In the lines below, look for "computer". Copy each line where it appears.

[[ DATASET CONTENT open ]]

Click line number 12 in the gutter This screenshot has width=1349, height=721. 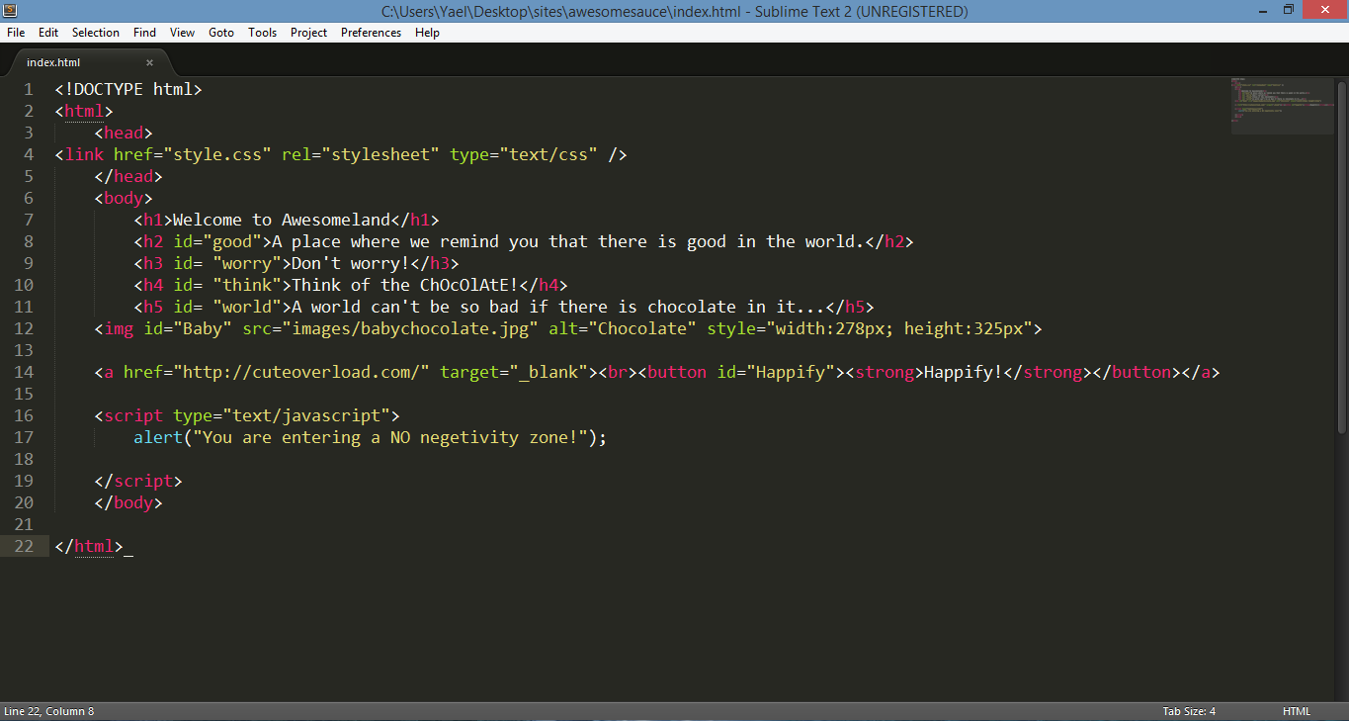[x=24, y=328]
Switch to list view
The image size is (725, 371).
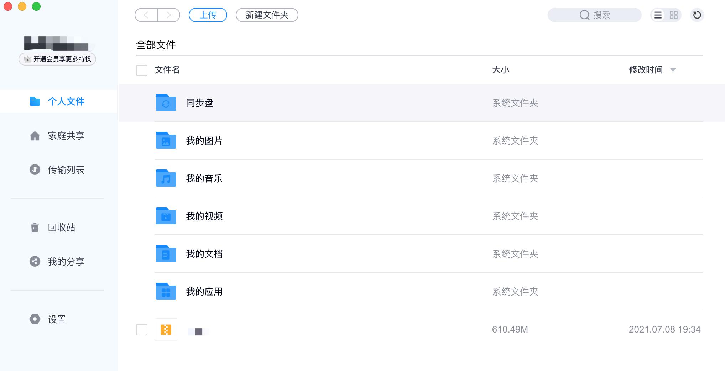pos(658,15)
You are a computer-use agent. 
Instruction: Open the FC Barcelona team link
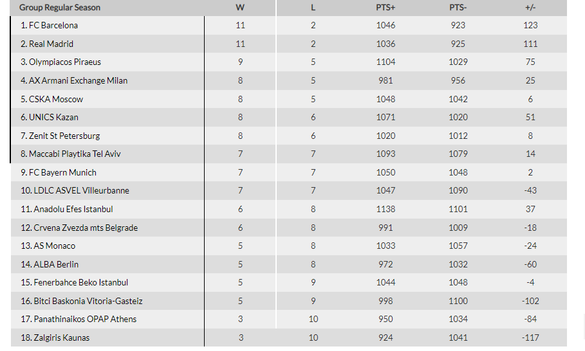pos(53,25)
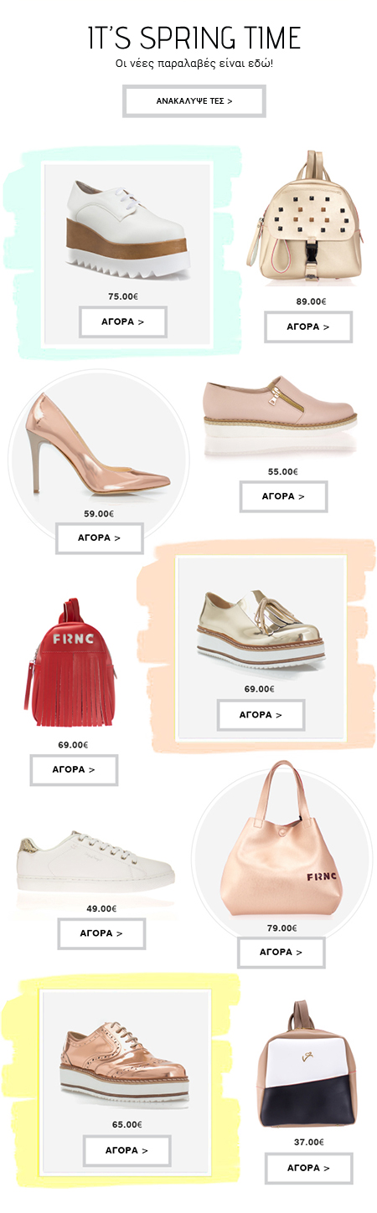Select the pink FRNC tote bag
Screen dimensions: 377x1213
pos(281,838)
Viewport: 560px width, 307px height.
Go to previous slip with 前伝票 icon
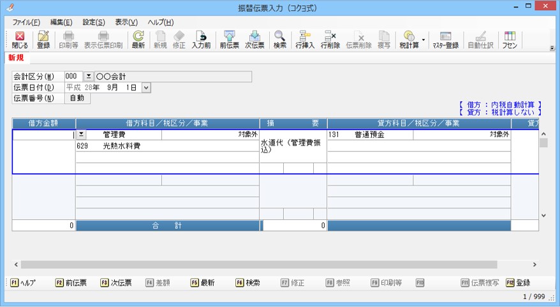pyautogui.click(x=229, y=39)
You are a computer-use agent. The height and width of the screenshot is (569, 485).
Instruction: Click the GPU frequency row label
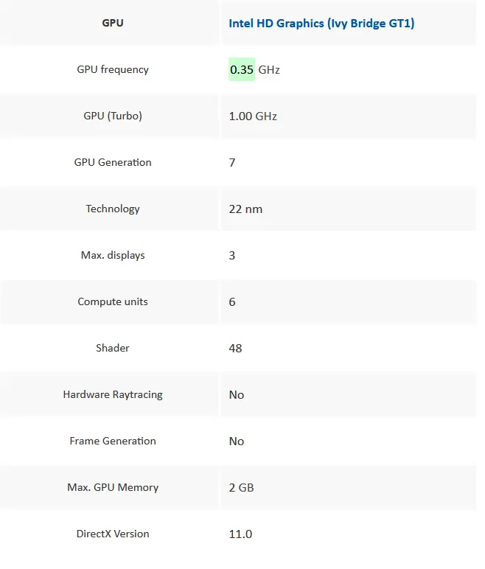(x=113, y=69)
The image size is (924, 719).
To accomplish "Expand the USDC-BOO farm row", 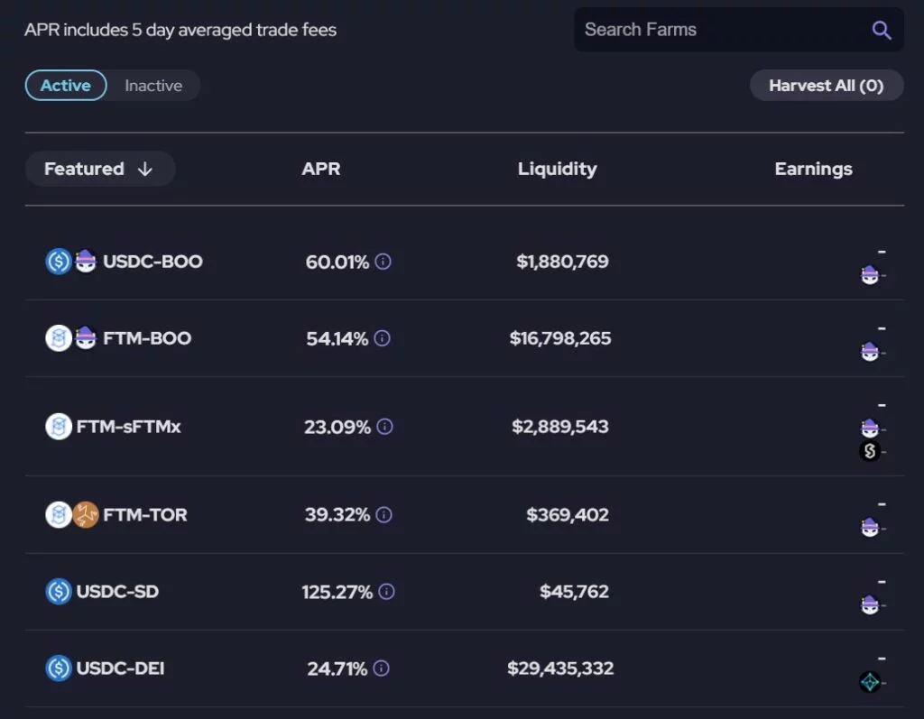I will pos(152,262).
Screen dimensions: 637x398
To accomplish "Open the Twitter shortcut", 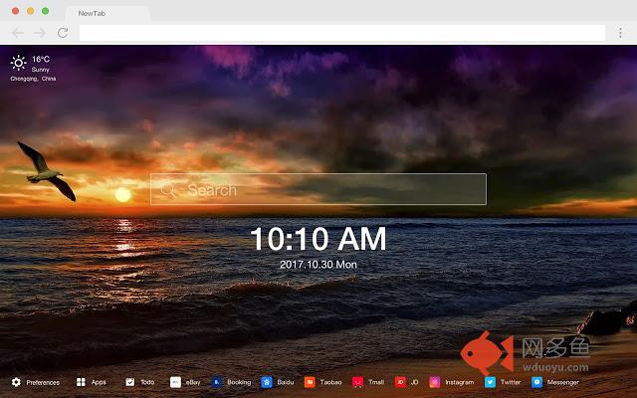I will 490,382.
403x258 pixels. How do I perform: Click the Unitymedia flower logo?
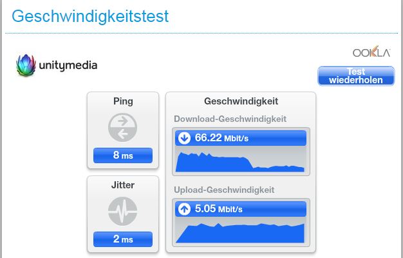click(x=26, y=65)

[[ DATASET CONTENT closed ]]

■ THE COMPLETED TASK:
You are a computer-use agent. 
You are a computer-use agent. The height and width of the screenshot is (569, 485).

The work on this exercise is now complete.